Working with the students at this year's Strings International Piano Studies program was the perfect testing ground to work out the kinks and find the optimal settings to run BB Flashback Pro, MusicReader, and my old Panasonic Camcorder set to Webcam mode on my HP laptop. It turns out that to prevent memory bottlenecks, the screen resolution should be set to 640x480 pixels (BB Flashback Pro can set that automatically), and MusicReader set to half-page view in order for the notes to be legible in a smaller video window. The webcam footage will take up half the screen, so the trick is to resize the MusicReader window to approximately half the screen size. You half to be careful, though - too much window resizing will cause BB Flashback Pro to freeze up, requiring a hard reboot of your computer.
Here's an example of BB Flashback being used to capture video footage of a piano lesson together with a screencast of MusicReader being used to annotate the score as the student plays:
BB Flashback Pro gives you the option to export your movies to Flash, Quicktime, and WMV file formats for optimal web viewing, in addition to AVI, Standalone EXE, and PowerPoint files with the movie embedded in the first slide. Flash files are the most universal for web viewing (YouTube videos are all converted flash flv files), but unfortunately they tend to be pretty large. WMV files seem to compress to the smallest sizes, but this Windows-based video format may not be as widely viewable on computers with different OS's.
You can add text boxes, buttons, and other graphic elements to your screencast movies, along with multiple audio tracks. You can splice and edit down to the frame level for maximum control.
I'm really hoping BB Flashback Pro will add the option to move the webcam video beside the screencast window as opposed to its current picture-in-picture mode. You can export the webcam video and the screencast as 2 separate files, but that kind of defeats the point of having them created simultaneously, and adds another hassle level to creating a finished clip, especially if you're working with a large number of files.

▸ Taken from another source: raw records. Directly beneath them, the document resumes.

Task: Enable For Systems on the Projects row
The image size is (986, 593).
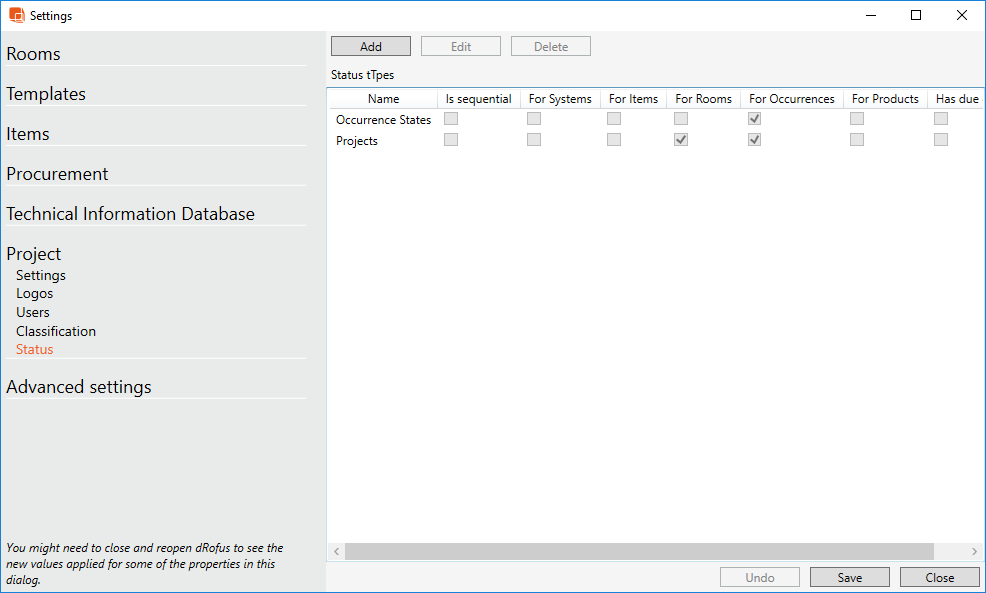Action: click(x=533, y=139)
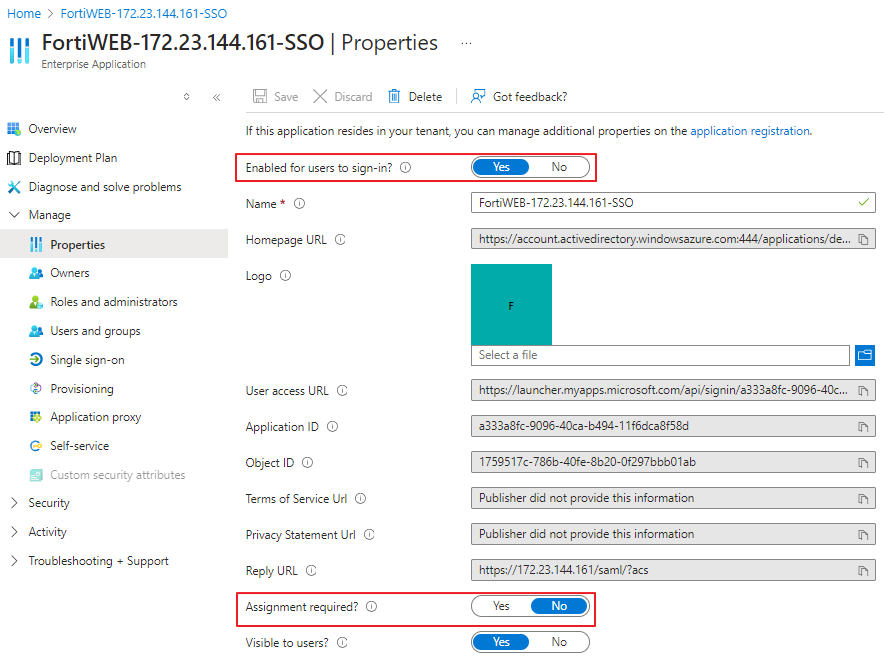This screenshot has width=884, height=659.
Task: Open the logo file browser icon
Action: (x=865, y=354)
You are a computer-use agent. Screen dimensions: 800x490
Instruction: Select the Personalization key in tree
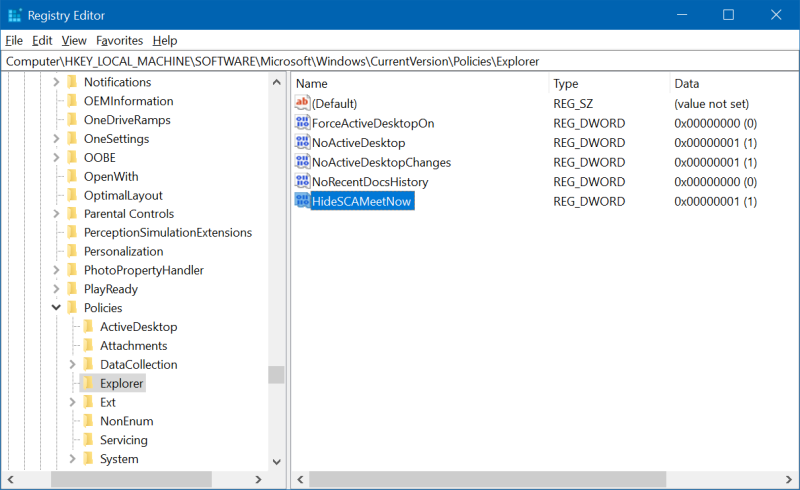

At $199, BB Flashback Pro isn't cheap, but then again not quite as expensive as Camtasia Studio which can run approximately $324 for a single license. One more potential drawback is the fact that BB Flashback Pro currently only runs on Windows computers. While not as slick as Camtasia Studio and lacking some bells and whistles, BB Flashback Pro is the only game in town that i know of when it comes to creating webcam, screencast, and audio content that stays synchronized for practical lengths of time. I'm a little surprised that I haven't come across more reviews of this excellent program, even with its warts, as it really deserves much more attention and accolades for what it does well.